_WORK TO BE COMPLETED_
Omit the pictures and return exactly the stretch of the material below from the line with "The height and width of the screenshot is (274, 520)." through the line with "Toggle the Use IPv6 checkbox".

[DATA EXCERPTS Boundary: Start]

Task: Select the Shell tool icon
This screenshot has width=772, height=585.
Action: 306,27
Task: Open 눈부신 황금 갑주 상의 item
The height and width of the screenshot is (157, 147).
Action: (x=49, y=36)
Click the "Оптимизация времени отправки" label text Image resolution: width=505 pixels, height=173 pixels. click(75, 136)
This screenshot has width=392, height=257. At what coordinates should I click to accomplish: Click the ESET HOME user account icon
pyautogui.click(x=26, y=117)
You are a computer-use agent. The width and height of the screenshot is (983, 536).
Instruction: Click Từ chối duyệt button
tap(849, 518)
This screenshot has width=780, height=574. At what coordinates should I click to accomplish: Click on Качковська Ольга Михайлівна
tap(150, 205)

[DATA EXCERPTS Boundary: End]
[DATA EXCERPTS Boundary: Start]

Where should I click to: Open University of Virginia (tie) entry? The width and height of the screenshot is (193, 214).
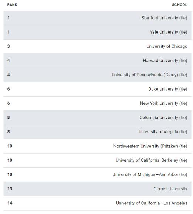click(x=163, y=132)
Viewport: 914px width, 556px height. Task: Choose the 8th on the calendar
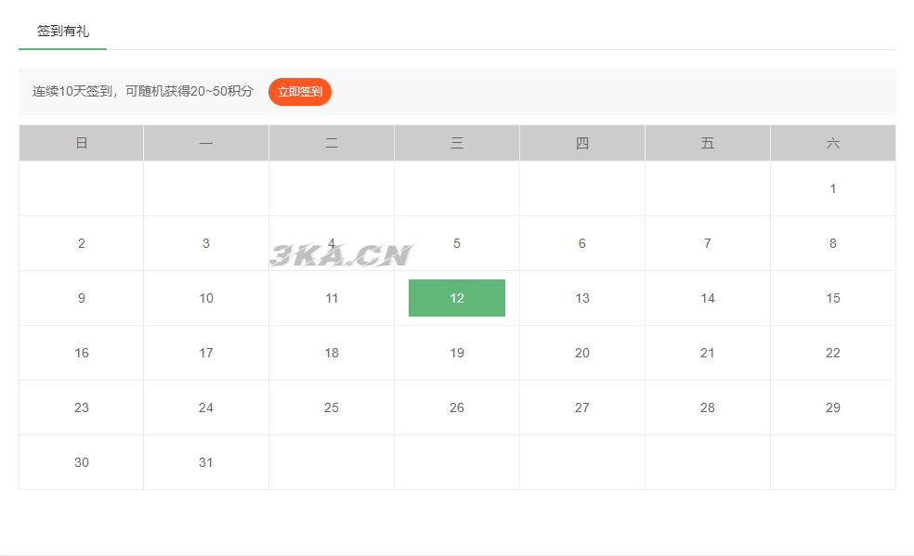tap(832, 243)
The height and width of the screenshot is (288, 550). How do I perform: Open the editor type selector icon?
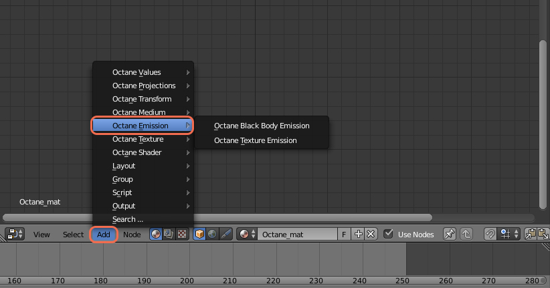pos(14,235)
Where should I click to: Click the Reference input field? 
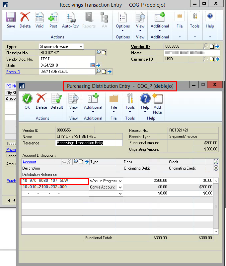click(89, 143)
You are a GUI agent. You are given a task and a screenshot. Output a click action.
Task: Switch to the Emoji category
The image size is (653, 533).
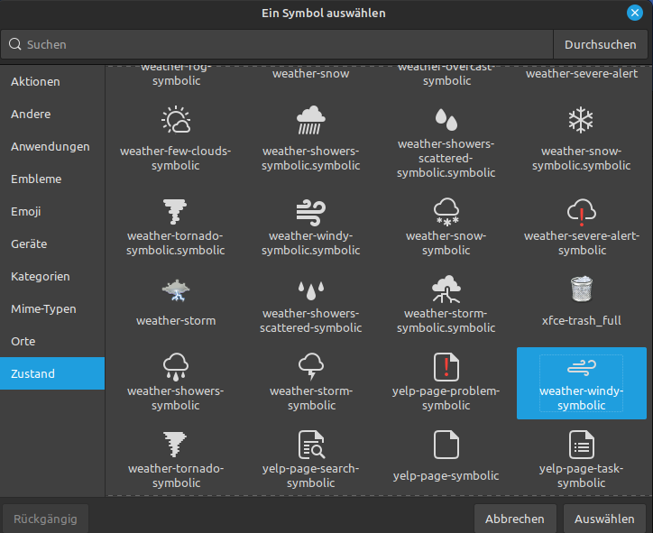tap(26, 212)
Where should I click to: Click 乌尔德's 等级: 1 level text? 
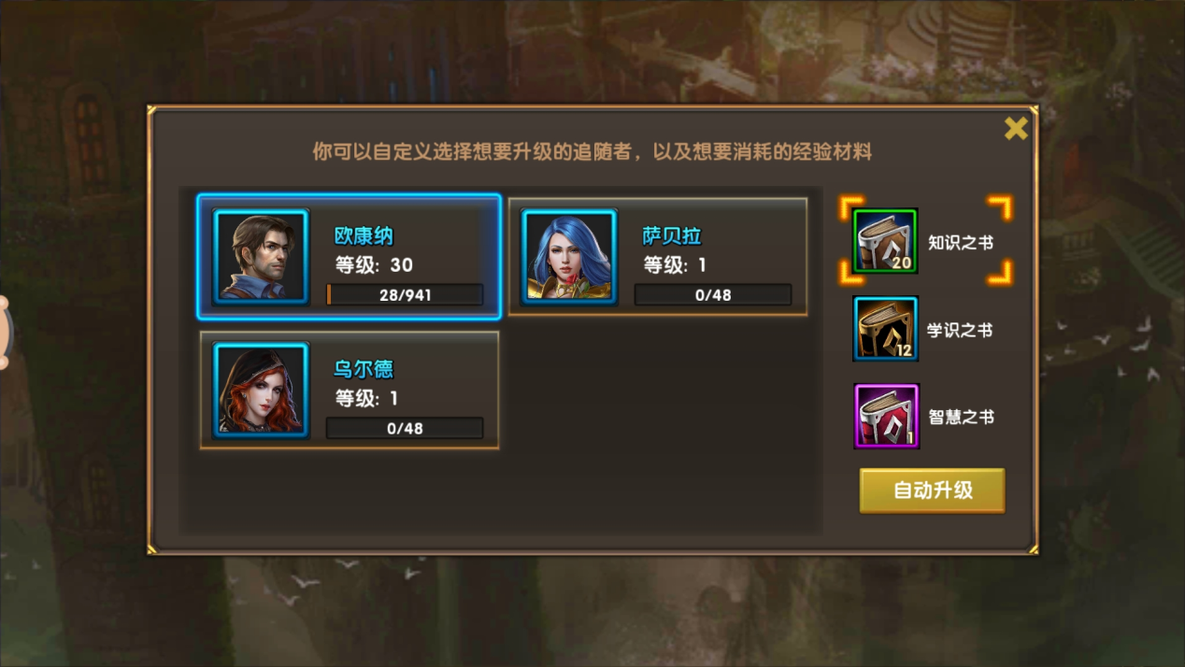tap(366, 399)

[DATA EXCERPTS Boundary: End]
[DATA EXCERPTS Boundary: Start]

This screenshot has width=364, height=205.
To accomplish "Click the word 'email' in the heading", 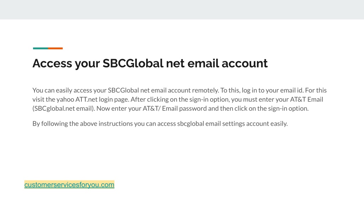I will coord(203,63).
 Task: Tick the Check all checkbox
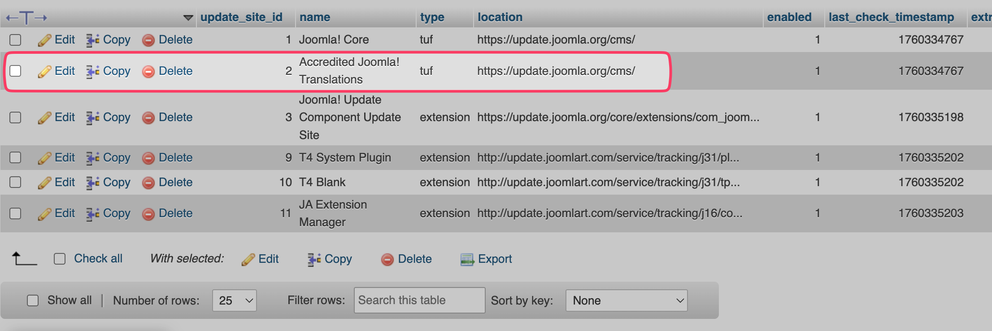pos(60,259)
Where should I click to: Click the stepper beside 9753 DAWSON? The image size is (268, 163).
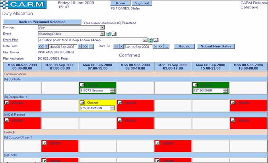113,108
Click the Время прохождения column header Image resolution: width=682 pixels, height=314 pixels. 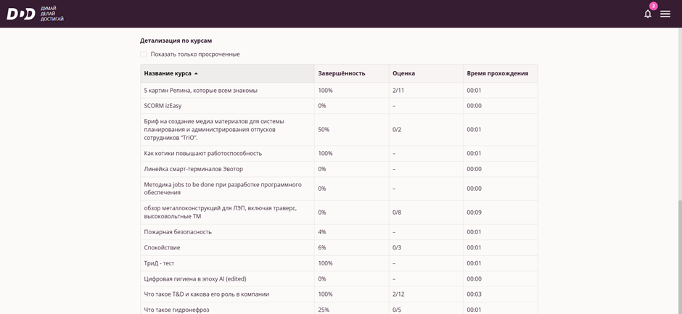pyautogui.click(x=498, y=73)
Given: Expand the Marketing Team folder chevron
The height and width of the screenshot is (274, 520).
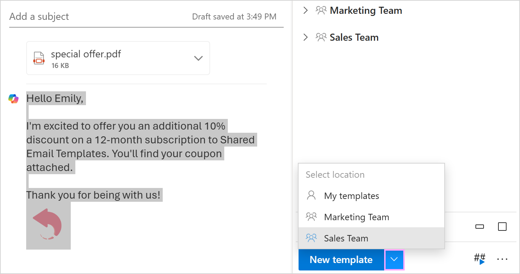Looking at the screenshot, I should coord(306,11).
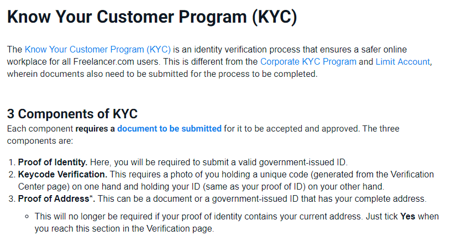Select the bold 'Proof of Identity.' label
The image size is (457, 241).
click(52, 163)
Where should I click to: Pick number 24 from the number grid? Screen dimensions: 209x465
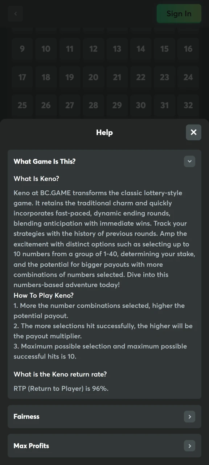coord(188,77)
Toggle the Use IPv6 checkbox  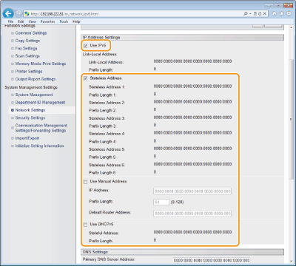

[DATA EXCERPTS Boundary: End]

_WRITTEN SOLUTION_
The height and width of the screenshot is (274, 520).
Looking at the screenshot, I should coord(306,11).
Select the bold 'Proof of Identity.' label
The image size is (457, 241).
click(52, 163)
Where should I click to: Pick number 24 from the number grid? Screen dimensions: 209x465
coord(188,77)
Toggle the Use IPv6 checkbox  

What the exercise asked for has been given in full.